In Dan. 12:1, the prophecy touches the Day of the Lord and its events—the very time in which we are living—the time of resurrection, etc., and instead of saying, Then shall Messiah set up his kingdom, etc., it says, "At that time shall Michael stand up [begin to exercise his power and dominion]—the GREAT PRINCE, etc." We reason that this Great Prince—Michael—Jehovah's chief-messenger, is none other than the Lord of glory, whose presence we are now proclaiming.

But the key to the whole matter seems to be in our hands when we learn that the name Michael means: "Who as God," or "Who is like God."

Who is like God but him whom God hath highly exalted and given a name above every name; who is partaker of the divine nature, and "the express image of the Father's person," of whom it is written, that "All men should honor the Son even as they honor the Father," also—"And let all the angels of God worship him"? With the meaning of the word Michael in this last text how significantly it reads: At that time shall he who is like God stand up—come into power—the Great Prince. Yes, he shall take to himself his great power and reign. (Compare Dan. 12:1,2; Rev. 11:17,18.)

Paul's mention of the Arch-angel is in harmony. "The Lord himself shall descend from heaven with a shout, with the voice of the chief-messenger and the trump of God, and the dead in Christ shall rise," etc.

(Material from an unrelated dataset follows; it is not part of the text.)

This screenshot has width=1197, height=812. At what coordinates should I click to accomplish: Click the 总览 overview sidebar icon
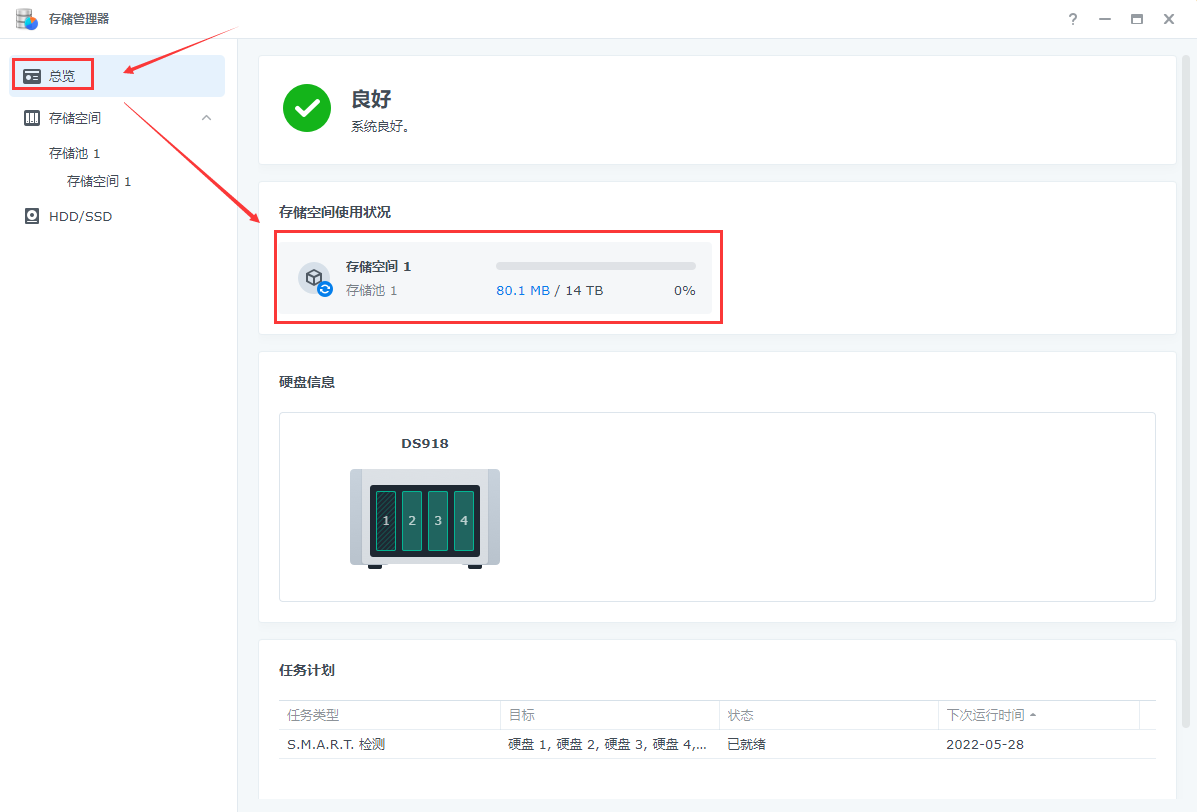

Yes, beloved, we believe that the great chief-messenger is present, and is even now standing up or assuming control and organizing his kingdom; hence the unrest among the kingdoms of earth, which are tottering to their fall—the voice (of command) from the chief messenger is now distinctly heard by those who have an ear to hear, hence the dissolution of present systems. "He uttered his voice, the earth melted"—symbolically. (Psa. 46:6).